**Data listing:**
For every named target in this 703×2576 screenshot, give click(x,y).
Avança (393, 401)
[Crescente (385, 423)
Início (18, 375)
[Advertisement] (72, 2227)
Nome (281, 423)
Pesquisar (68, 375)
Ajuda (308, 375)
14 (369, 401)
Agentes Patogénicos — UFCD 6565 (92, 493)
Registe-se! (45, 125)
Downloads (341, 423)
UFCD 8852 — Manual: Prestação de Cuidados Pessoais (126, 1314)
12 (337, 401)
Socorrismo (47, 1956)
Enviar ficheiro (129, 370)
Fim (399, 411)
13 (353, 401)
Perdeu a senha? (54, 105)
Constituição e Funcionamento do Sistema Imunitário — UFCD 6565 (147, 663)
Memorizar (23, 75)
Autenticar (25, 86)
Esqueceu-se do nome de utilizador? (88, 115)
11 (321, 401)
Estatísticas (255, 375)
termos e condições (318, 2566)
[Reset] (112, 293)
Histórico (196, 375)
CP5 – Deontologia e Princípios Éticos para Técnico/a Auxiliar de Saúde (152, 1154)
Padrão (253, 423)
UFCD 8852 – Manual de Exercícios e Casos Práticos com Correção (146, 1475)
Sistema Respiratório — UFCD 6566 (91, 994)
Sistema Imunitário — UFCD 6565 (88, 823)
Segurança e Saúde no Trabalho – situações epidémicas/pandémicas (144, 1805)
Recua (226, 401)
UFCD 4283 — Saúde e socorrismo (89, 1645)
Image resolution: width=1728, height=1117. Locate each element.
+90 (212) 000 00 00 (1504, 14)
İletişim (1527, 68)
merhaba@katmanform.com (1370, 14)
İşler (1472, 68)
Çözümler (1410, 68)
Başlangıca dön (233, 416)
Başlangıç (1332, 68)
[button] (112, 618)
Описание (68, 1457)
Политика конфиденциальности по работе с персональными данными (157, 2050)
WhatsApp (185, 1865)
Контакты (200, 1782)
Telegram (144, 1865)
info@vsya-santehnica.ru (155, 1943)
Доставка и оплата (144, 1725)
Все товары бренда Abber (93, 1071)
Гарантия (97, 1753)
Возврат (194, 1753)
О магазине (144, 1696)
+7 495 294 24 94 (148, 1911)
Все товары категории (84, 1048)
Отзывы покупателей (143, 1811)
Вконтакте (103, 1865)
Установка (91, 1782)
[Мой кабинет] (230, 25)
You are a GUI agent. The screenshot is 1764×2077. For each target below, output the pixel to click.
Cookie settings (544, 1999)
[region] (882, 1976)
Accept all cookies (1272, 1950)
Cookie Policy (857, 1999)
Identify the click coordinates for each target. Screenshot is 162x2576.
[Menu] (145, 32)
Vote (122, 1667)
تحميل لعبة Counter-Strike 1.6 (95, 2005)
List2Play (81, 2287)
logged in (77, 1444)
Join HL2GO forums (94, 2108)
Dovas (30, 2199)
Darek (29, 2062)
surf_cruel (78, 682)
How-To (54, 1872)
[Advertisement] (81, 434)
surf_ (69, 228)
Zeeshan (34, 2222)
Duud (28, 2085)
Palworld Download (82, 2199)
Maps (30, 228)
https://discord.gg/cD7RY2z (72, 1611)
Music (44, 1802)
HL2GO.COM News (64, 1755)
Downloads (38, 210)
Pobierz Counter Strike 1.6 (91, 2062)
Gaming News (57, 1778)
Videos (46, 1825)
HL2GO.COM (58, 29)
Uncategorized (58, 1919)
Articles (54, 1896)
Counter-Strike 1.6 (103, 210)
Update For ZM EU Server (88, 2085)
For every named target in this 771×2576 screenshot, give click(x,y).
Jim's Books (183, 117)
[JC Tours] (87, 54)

**Task statement:**
What you give back must be the stretch above, starting at the line with "Sistema Respiratório — UFCD 6566 (91, 994)" and ending at the line with "00 (1504, 14)", copied exactly.

**Reply:**
Sistema Respiratório — UFCD 6566 (91, 994)
Sistema Imunitário — UFCD 6565 (88, 823)
Segurança e Saúde no Trabalho – situações epidémicas/pandémicas (144, 1805)
Recua (226, 401)
UFCD 4283 — Saúde e socorrismo (89, 1645)
Image resolution: width=1728, height=1117. Locate each element.
+90 (212) 000 00 00 (1504, 14)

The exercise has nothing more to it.